Damit den Fahrzeugen nicht der Sprit ausgeht, gibt es zwei Möglichkeiten: Servicemitarbeiter von Drivenow tanken die PKW mit niedrigem Kraftstoffstand auf – oder die Kunden übernehmen diesen Job. Dabei wird der Fahrer bei einem Füllstand von unter 25 Prozent über das Display gefragt, ob er tanken möchte, und entsprechend zur nächstgelegenen Station des Akzeptanznetzes gelotst. Bisher erhielt der Drivenow-Nutzer über das Display den PIN-Code für die Tankkarte, die im Fahrzeug hinterlegt ist, und ging damit zum Zahlen an die Kasse. Von welcher Gesellschaft die Tankkarte stammt, variiert in jeder Stadt.
Beim digitalen Bezahlprozess tankt der Kunde, gibt die Nummer der Zapfsäule in das Display ein und wartet, bis der Kassierer im Tankstellenshop die Zahlung bestätigt. Dann kann er weiterfahren. Darüber, wie das System technisch funktioniert, halten sich Drivenow und Total bedeckt. Dort heißt es: „Das Drivenow-Fahrzeug kommuniziert über eine Mobilfunkverbindung mit dem BMWBackend, das BMW-Backend kommuniziert mit dem Total-Backend, das TotalBackend wiederum mit der Tankstelle. Genau diesen Weg geht der Prozess wieder retour.“
Anreiz durch Freiminuten
Damit der Kunde freiwillig das Tanken übernimmt, wird er mit 30 weiteren Freiminuten belohnt. Das reicht offensichtlich als Anreiz aus: „Rund 90 Prozent der Tankvorgänge werden bereits jetzt von den Drivenow-Nutzern übernommen – eine enorme operative Erleichterung für uns“, erklärt Drivenow-Pressesprecherin Aurika von Nauman. Sie hofft, dass dieser Prozentsatz noch weiter steigt, wenn die Kunden nicht einmal mehr in den Shop müssen, um die Rechnung zu begleichen.
Erste Zahlen aus Berlin bestätigen, dass die neue Bezahlform von den Kunden gut angenommen wird. „Hier finden im Drivenow-Netz etwa 170 Tankungen am Tag statt, die Hälfte an Total-Tankstellen. Davon nutzen wiederum bereits 75 Prozent die Option, digital über das Fahrzeugdisplay zu zahlen“, berichtet Total-Pressesprecher Burkhard Reuss. Natürlich habe man sich Gedanken darüber gemacht, ob durch das Bezahlen im Auto statt im Shop Umsätze durch fehlende Impulskäufe wegfallen. Eine Lösung könnte in Zukunft sein, dem Drivenow-Kunden über das Handy oder das Fahrzeugdisplay Angebote beispielsweise für das Bistro vorzuschlagen und ihn damit trotzdem in den Shop zu locken.

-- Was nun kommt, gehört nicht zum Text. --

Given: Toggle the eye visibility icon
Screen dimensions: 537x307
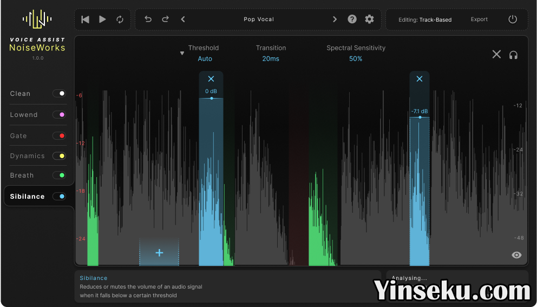Looking at the screenshot, I should click(x=516, y=255).
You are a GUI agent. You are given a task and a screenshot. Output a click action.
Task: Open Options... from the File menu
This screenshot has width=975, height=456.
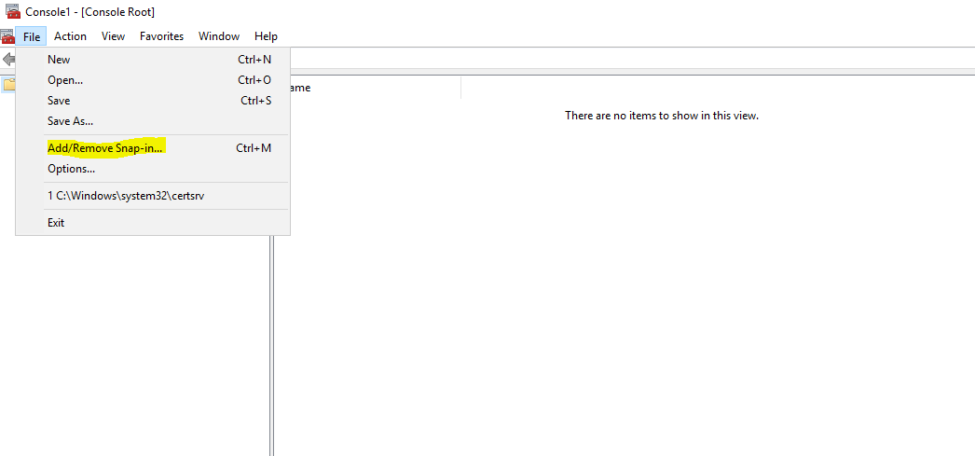(x=71, y=169)
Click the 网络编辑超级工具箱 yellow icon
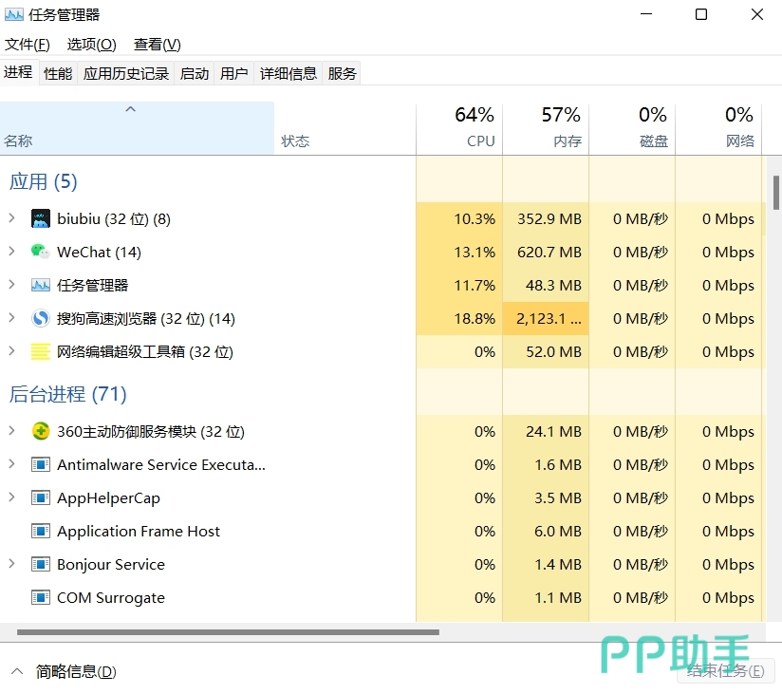This screenshot has width=782, height=694. [40, 352]
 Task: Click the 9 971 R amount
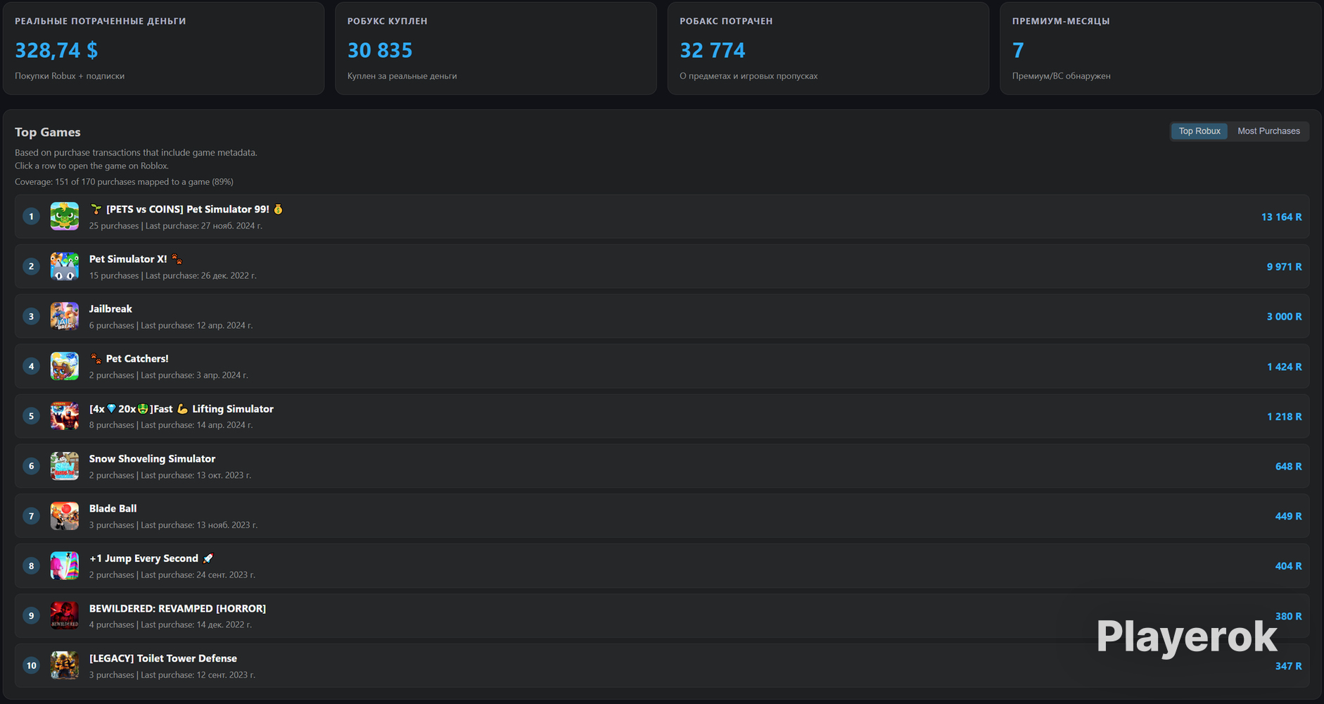pos(1284,267)
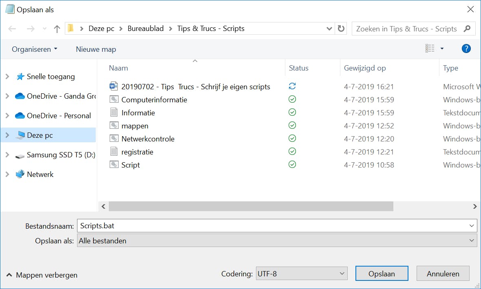Click the search magnifier icon
This screenshot has height=289, width=481.
(x=467, y=29)
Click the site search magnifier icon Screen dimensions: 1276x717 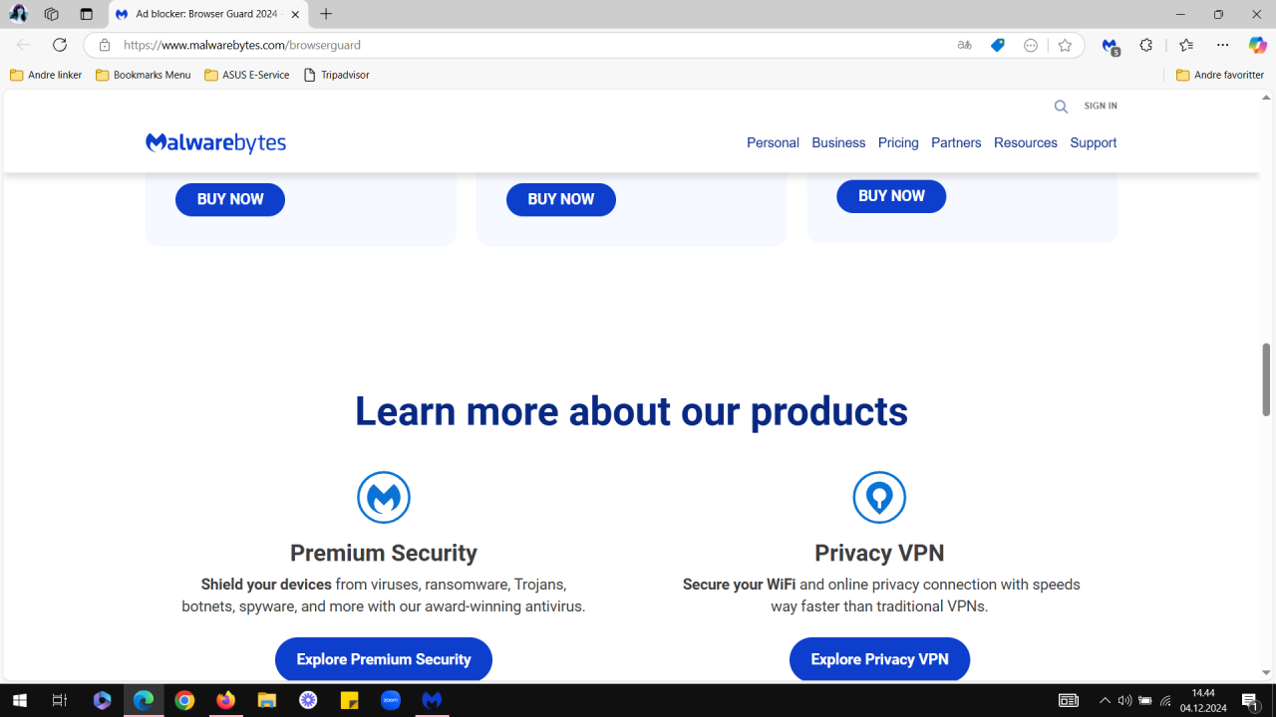1061,107
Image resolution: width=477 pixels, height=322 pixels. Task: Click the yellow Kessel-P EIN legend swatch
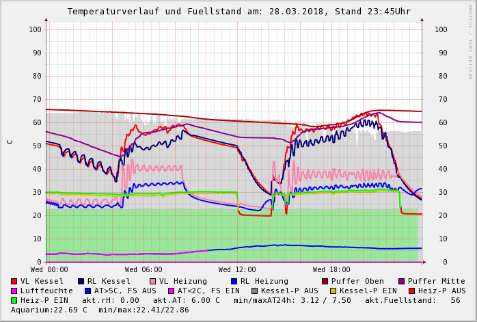coord(333,291)
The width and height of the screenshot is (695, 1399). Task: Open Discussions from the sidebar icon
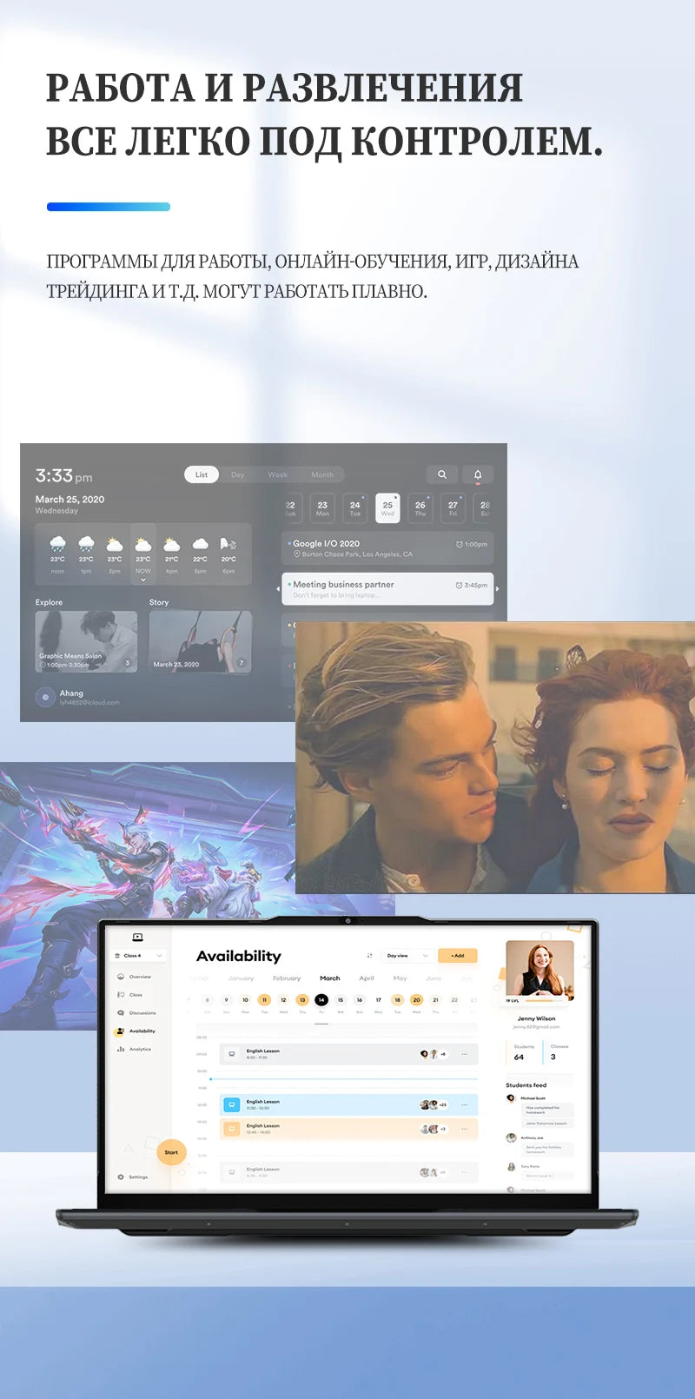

Überlegungen in diese Richtung gebe es bereits, doch konkret will sich Reuss darüber noch nicht äußern. Auch dazu, wann das digitale Zahlen in anderen Städten möglich sein wird, will der Total-Pressechef noch nichts sagen. Erklärtes Ziel sei es aber, das Angebot auszuweiten.
Weiterentwicklung für Flotten
Auch Möglichkeiten, das digitale Bezahlen auf andere Flotten auszuweiten, ist für Reuss denkbar: „Digitalisierung ist für uns ein großes Thema, weil dadurch die Bestandteile unseres Kerngeschäfts in den nächsten Jahren verändert werden. Die Tankkarte ist dabei sicherlich einer der ersten Bereiche, die davon betroffen sind.“ Daher könne er sich gut vorstellen, dass ein ähnliches System wie bei Drivenow in großen Flotten zum Einsatz kommt, indem man beispielsweise eine entsprechende On-Board-Unit in die LKW oder PKW einbaut. Nauman geht sogar noch einen Schritt weiter: „Das digitale Bezahlen ist im Endeffekt eine Vorbereitung auf das Zeitalter des autonomen Fahrens, bei dem sich das Fahrzeug irgendwann selbstständig betankt.“ Noch ist aber ein Fahrer notwendig, der am Ende das Knöpfchen drückt.
(Autorin: Annika Beyer; der Artikel erschien in Sprit+ Ausgabe 7/2017.)